Over the past decades, there has been a steady increase in the recognition of breast cancer as a public health priority through multiple political declarations, of which the WHO 2017 Cancer Prevention and Control Resolution is the most recent. Substantial contributions from civil society, professional organisations, and other partners have set the stage for a global response led and coordinated by WHO. The WHO will provide strategic guidance to support governments in prioritising cancer in general, and breast cancer in particular, as part of their national health agendas. This will strengthen health-care systems with breast cancer as an entry point to enable progress across all malignancies and offering broader health, social, and economic benefits. The primary objective of the Global Breast Cancer Initiative is to reduce global breast cancer mortality by increasing access to breast cancer early diagnosis and prompt comprehensive cancer management. Only then, global breast cancer mortality curves can be brought closer to the annual mortality reductions already achieved in high-income countries and millions of breast cancer deaths can be averted.5 The Global Breast Cancer Initiative will be operationalised through three interrelated approaches; I) convening stakeholders and developing a platform for action, II) operational guidance and III) in-country engagement and support.

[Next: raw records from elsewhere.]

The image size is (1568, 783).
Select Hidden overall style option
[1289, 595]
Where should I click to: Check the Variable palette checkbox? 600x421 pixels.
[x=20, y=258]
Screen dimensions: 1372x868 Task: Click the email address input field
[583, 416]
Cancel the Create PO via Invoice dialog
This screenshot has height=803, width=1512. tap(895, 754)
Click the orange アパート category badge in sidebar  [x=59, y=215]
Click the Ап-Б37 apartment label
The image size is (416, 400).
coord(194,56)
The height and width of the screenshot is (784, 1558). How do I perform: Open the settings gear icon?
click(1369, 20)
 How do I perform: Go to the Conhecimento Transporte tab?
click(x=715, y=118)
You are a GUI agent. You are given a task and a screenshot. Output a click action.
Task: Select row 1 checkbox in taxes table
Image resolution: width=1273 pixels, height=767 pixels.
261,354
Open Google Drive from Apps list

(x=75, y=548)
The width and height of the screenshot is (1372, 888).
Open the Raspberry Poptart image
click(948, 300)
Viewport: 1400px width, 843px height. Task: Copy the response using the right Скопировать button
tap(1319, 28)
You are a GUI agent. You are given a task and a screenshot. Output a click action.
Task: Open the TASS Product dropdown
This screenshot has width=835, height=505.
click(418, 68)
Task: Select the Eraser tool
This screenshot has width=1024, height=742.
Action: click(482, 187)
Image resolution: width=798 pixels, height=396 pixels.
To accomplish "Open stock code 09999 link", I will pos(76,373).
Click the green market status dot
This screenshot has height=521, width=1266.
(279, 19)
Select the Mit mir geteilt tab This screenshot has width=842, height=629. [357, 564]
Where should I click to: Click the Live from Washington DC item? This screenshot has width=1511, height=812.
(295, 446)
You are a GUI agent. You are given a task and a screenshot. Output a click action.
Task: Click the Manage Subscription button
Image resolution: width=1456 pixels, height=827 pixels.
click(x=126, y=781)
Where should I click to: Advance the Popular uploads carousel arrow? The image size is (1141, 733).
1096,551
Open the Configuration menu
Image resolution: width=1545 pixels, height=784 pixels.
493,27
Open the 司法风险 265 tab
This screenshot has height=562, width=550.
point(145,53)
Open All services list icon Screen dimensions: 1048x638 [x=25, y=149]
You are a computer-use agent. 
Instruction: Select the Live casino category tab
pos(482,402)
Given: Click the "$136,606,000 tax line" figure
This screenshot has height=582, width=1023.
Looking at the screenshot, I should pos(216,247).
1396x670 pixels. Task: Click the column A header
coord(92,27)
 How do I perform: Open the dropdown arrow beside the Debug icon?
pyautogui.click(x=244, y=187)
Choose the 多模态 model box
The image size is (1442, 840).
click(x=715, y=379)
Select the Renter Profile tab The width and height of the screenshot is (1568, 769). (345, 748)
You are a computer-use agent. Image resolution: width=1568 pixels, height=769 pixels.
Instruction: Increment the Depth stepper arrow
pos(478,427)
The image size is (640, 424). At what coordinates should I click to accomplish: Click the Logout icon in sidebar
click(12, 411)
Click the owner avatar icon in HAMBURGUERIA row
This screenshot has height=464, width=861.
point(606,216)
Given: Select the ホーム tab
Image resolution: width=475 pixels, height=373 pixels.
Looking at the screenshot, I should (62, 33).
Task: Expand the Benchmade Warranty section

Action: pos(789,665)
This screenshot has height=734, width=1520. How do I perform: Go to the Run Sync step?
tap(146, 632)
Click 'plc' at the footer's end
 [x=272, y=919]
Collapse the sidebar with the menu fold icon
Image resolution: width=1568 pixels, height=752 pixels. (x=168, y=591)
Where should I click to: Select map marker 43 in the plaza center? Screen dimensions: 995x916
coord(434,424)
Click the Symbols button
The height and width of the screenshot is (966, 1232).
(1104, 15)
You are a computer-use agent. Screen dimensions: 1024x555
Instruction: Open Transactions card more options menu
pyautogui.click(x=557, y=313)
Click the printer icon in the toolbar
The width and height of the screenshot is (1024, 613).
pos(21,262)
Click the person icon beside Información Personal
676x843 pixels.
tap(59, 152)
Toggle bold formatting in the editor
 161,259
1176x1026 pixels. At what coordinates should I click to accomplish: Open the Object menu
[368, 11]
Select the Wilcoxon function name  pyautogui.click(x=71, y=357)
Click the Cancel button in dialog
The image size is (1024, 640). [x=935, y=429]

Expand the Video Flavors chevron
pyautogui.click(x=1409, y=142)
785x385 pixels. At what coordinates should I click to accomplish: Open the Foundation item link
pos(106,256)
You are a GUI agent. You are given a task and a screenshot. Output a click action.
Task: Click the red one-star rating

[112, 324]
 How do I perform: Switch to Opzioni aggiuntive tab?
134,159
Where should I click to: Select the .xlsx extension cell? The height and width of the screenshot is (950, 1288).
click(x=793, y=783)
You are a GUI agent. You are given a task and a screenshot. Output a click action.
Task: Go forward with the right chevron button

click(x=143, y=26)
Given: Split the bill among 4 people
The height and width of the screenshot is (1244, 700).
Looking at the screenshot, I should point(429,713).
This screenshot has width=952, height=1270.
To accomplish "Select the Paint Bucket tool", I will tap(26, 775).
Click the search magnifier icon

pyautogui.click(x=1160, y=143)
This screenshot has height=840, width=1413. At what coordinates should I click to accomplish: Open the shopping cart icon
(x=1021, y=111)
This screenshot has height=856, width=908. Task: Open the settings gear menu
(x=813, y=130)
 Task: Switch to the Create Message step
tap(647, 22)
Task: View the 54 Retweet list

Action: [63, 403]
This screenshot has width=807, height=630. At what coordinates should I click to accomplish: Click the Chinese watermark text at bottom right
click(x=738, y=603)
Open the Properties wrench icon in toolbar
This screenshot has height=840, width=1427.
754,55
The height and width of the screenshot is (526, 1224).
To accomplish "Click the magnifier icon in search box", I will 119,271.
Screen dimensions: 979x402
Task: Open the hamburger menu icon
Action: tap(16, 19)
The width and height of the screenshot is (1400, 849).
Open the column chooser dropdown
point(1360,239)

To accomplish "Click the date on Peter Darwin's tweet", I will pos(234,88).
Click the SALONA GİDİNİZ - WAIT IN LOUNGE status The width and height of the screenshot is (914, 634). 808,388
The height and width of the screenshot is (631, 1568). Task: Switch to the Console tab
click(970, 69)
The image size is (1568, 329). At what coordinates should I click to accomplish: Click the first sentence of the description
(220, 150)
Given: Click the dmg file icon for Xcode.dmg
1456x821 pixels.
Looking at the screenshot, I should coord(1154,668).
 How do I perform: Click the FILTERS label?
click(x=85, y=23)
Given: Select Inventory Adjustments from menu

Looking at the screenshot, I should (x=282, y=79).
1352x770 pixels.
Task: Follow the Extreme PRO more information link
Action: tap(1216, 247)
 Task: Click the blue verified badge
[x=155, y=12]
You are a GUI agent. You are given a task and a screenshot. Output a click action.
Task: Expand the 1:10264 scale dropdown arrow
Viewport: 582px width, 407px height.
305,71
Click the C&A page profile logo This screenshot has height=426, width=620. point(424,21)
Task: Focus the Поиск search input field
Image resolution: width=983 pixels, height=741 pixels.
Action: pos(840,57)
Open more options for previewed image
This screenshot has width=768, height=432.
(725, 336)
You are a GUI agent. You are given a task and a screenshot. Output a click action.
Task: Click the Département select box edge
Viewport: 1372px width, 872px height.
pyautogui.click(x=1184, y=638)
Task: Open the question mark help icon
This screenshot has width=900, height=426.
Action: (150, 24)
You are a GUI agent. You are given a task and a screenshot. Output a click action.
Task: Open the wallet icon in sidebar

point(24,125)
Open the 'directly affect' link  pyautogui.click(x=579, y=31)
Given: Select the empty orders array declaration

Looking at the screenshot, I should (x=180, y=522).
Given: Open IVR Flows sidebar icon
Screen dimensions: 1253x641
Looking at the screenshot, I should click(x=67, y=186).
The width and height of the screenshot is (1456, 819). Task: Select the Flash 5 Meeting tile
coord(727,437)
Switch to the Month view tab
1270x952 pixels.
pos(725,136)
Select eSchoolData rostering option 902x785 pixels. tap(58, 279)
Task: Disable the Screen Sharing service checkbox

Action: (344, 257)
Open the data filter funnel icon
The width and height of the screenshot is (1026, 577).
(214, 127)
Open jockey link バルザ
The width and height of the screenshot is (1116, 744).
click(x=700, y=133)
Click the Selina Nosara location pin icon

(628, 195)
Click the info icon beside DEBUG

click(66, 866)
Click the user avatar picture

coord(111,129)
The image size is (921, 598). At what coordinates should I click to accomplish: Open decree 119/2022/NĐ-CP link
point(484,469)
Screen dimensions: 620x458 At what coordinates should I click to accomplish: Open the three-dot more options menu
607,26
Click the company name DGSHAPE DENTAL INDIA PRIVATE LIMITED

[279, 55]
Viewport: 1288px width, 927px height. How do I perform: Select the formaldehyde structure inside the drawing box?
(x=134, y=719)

Health promotion, timely diagnosis and comprehensive treatment

The Global Breast Cancer Initiative will focus on three important pillars: health promotion and early detection, timely breast cancer diagnosis and comprehensive breast cancer management. For the first pillar, public education on risk-reduction strategies (e.g. promotion of lactation, avoiding obesity), are fundamental steps that must be included alongside early-detection programmes.6 Currently, late-stage presentation of breast cancer is common in low- and middle-income countries as many woman are diagnosed with locally advanced or metastatic disease. At that point, improving survival is not only less likely, it also becomes much more resource-intensive.5 The second pillar of the Global Breast Cancer Initiative focuses on accessible and rapid-diagnosis systems. Therefore, organisational efforts such as the implementation of well-structured referral protocols can facilitate prompt diagnoses and translate to conserved resources and saved lives.5 Finally, comprehensive breast cancer management forms the third pillar and aims at a patient-centred care from the beginning of therapy to multimodality treatment completion and patient rehabilitation. In addition, financial toxicity should be minimised, allowing all women to access the highest possible standard of health care.5

To formulate the Global Breast Cancer Initiative, WHO, in collaboration with the International Atomic Energy Agency and the International Agency for Research in Cancer, convened 100 multisectoral partners and global experts at the first Global Breast Cancer Consultation on World Cancer Day, February 4th, 2021. This technical consultation has set the stage for broader strategic dialogues and technical working groups to rapidly accelerate implementation of the  Global Breast Cancer Initiative.5


  1. Ferlay J, et al.
  2. Allemani C, et al. Lancet. 2018;391:1023-75.
  3. Cao B, et al. Lancet Glob Health. 2018;6:e1288-96.
  4. Galukande M, et al. JAMA Oncol. 2021;7(2):285-9.
  5. Anderson BO, et al. Lancet Oncol. 2021.
  6. McTiernan A, et al. Cancer. 2008;113:2325-30.
  7. Verhoeven D. et al. Eur J Breast Health 2021;17(2):86-94.